Easy Money III: Life Deluxe () is a 2013 Swedish thriller film directed by Jens Jonsson, based on the novel Livet Deluxe by Jens Lapidus. The film is the third installment in the Easy Money film series, following Easy Money and Easy Money II: Hard to Kill. Matias Varela and Joel Kinnaman reprise their roles as career criminal Jorge and business student turned convict JW, respectively, alongside returning cast members Dejan Čukić and Madeleine Martin and series newcomers Martin Wallström and Malin Buska. Set after the events of the second film, Easy Money III: Life Deluxe continues the stories of Jorge, JW, and the Serbian mob as their paths intertwine through their criminal activities.

Plot 
Now living in the United States, JW continues his search to uncover the fate of his missing sister Camilla. Through his personal investigation, he eventually learns that she became involved with Serbian mob boss Radovan as an exotic dancer and mistress. When Radovan found out that Camilla was planning to leave, he had his second-in-command Stefanovic kill her to set an example to the other dancers.

Back in Sweden, Radovan survives an assassination attempt. To protect his daughter and only surviving child Natalie, he assigns subordinate Martin to watch over her. Unknown to Radovan, however, Martin is an undercover officer tasked with infiltrating his mob to bring him to justice. Martin has been able to infiltrate the mob with information provided by the incarcerated Jorge, who is released early for his cooperation and sent to work at a nursing home. Jorge learns that Nadja, the former sex slave he became close with, is also working at the nursing home and the two enter into a relationship. While Nadja intends to stay out of criminal activities, however, Jorge is secretly planning a large robbery for Swedish mob boss Finnen that he believes will allow him to retire.

The robbery is successful, but Jorge and his men are double-crossed by Finnen. Only Jorge survives and manages to retrieve a bag of money, which he uses to escape to Mexico. He contacts Nadja, who reveals that she is pregnant. Martin and Natalie become romantically involved while Radovan realizes that Martin is a police officer. Before he acts on this information, however, Radovan is killed by a car bomb. Natalie is led to believe that the assassination was orchestrated by Stefanovic and attempts to kill him. Although her attempt fails, Martin saves her and kills Stefanovic, leaving Natalie as the mob's leader.

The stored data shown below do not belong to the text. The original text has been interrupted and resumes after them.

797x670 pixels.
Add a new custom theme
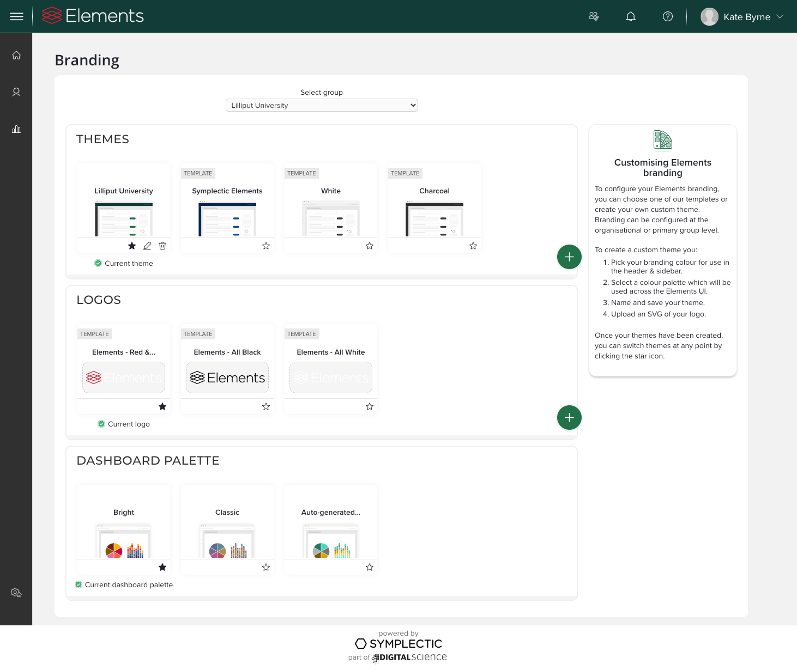click(x=569, y=257)
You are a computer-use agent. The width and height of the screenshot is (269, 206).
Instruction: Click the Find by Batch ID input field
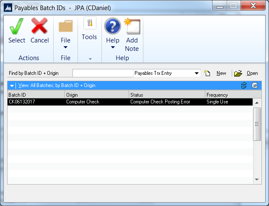103,73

When Jorge calls Nadja again, he learns that she has been kidnapped by Finnen and will only be released in exchange for the remaining money. He contacts Martin for assistance in saving Nadja and the two meet with Finnen and his men for the exchange. Martin manages to rescue Nadja, while Jorge engages in a gunfight with Finnen and is seemingly killed in an explosion. Natalie uncovers Martin's status as an undercover officer and confronts him with this information when he returns, but gives him the opportunity to escape. She then learns that her father's assassination was orchestrated by JW in retaliation for Camilla's murder. With this knowledge, Natalie tracks down JW and personally executes him.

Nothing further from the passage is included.